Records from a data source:
□ □ □ □

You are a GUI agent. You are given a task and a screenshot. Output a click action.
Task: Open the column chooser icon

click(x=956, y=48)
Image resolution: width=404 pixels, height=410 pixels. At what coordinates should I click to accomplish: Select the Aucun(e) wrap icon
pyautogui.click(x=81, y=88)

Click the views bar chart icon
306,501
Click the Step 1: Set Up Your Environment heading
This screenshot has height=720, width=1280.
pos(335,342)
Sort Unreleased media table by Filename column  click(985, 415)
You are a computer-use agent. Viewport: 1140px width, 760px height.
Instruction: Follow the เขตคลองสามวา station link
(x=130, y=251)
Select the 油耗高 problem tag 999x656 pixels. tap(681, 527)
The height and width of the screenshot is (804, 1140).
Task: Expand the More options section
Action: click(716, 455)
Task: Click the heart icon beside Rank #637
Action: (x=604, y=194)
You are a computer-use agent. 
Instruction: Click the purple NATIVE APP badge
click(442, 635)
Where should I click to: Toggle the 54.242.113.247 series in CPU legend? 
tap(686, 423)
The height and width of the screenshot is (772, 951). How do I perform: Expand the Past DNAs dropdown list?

□ □ □ □

■ PROBLEM DESCRIPTION ■
Write the whole of the data out again exactly as it stands.

■ RESPONSE ■
You are a GUI agent. You are given a task and a screenshot. Output a click action.
Task: Open the column chooser icon

click(x=956, y=48)
Image resolution: width=404 pixels, height=410 pixels. At what coordinates should I click to accomplish: Select the Aucun(e) wrap icon
pyautogui.click(x=81, y=88)

Click the views bar chart icon
306,501
Click the Step 1: Set Up Your Environment heading
This screenshot has height=720, width=1280.
pos(335,342)
Sort Unreleased media table by Filename column  click(985, 415)
You are a computer-use agent. Viewport: 1140px width, 760px height.
Instruction: Follow the เขตคลองสามวา station link
(x=130, y=251)
Select the 油耗高 problem tag 999x656 pixels. tap(681, 527)
The height and width of the screenshot is (804, 1140).
Task: Expand the More options section
Action: click(716, 455)
Task: Click the heart icon beside Rank #637
Action: (x=604, y=194)
You are a computer-use agent. 
Instruction: Click the purple NATIVE APP badge
click(442, 635)
Where should I click to: Toggle the 54.242.113.247 series in CPU legend? 
tap(686, 423)
The height and width of the screenshot is (772, 951). How do I perform: Expand the Past DNAs dropdown list?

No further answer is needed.